Rutherford County reached an unfortunate but inevitable milestone over Memorial Day weekend as its number of COVID-19 positive cases rose to more than 1,000.
The Tennessee Department of Health reported Monday that Rutherford County had to date 1,029 positive cases.
“We understand that when reviewing the raw data the tendency is to become alarmed that the number of positive tests keeps increasing,” said Rutherford County Mayor Bill Ketron, “but Emergency Physician Russ Galloway reminds us that there is more to it than that.”
Dr. Galloway, who serves as an emergency physician with Saint Thomas Rutherford and is also the Medical Director for Rutherford County Emergency Medical Services and Murfreesboro Fire Rescue, recently put the testing data into perspective in a public service announcement released by Rutherford County Government and the jurisdictions within.
“Tennessee, including Rutherford County, has made COVID-19 testing more accessible and free to citizens,” said Galloway. “With the number of tests increasing, it is inevitable that the number of positives will increase as well.”
Galloway encourages the public to view the number of positives in relation to the actual number of tests being administered. “Those percentages are continuing to decrease,” he said.
The Rutherford County Emergency Operations Center and Rutherford County Health Department (RCHD) are consistently monitoring the numbers to make sure the percentages remain at or below 10 percent positive of the total number tested.
According to RCHD, between 200-300 people are being tested in Rutherford County daily. As more tests are administered, the number of positives will continue to increase as well. COVID-19 is available at RCHD Monday-Friday, 8:00 am to 4:30 pm, and citizens are asked to call ahead at 615-898-7880.
“We’ve been encouraged by measures that our citizens and businesses have taken to continue to slow the spread of this virus in our communities,” said Ketron, “but we are still not back to a ‘business as usual’ state of mind.”
Ketron said it is important that residents continue to practice social distancing, wear face coverings when appropriate, and wash hands frequently for 20 seconds or more. Ketron also urges those who are sick to stay home.

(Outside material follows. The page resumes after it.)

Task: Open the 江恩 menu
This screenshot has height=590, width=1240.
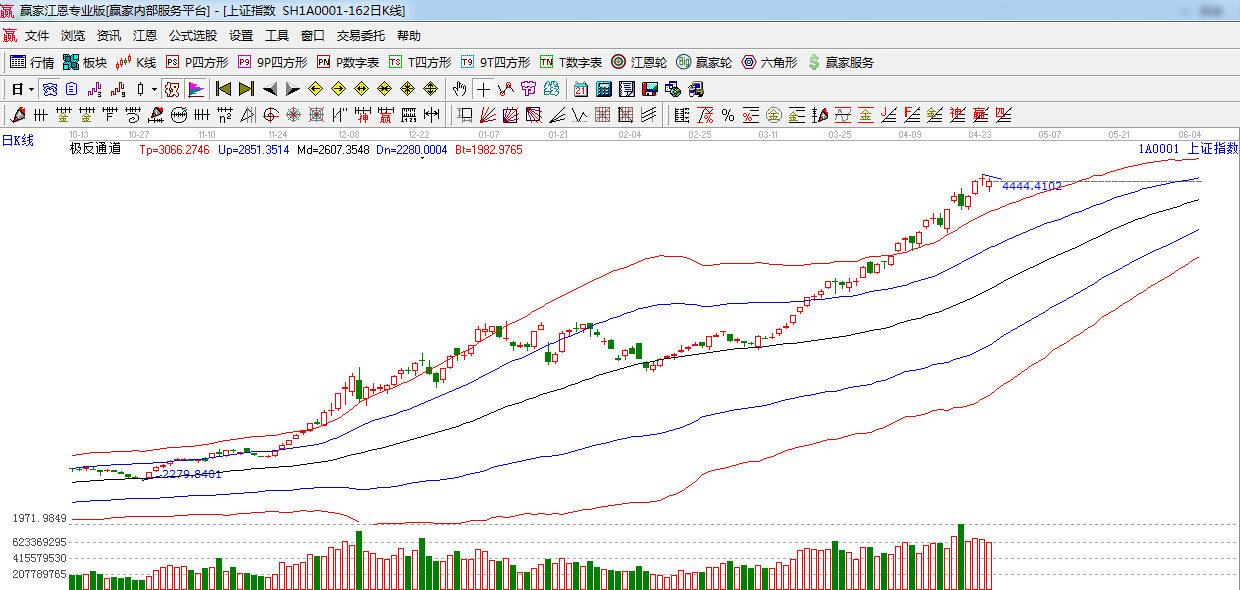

“This has been a truly unique health situation with no playbook or preparedness guide,” said Ketron. “We will continually monitor this situation at all levels, federal, state, and locally to make thoughtful considerations for our community members. Please continue to be patient with us as we navigate these uncertain times together. Maintain your space. Cover your face. Help us remain #RutherfordCountyStrong.”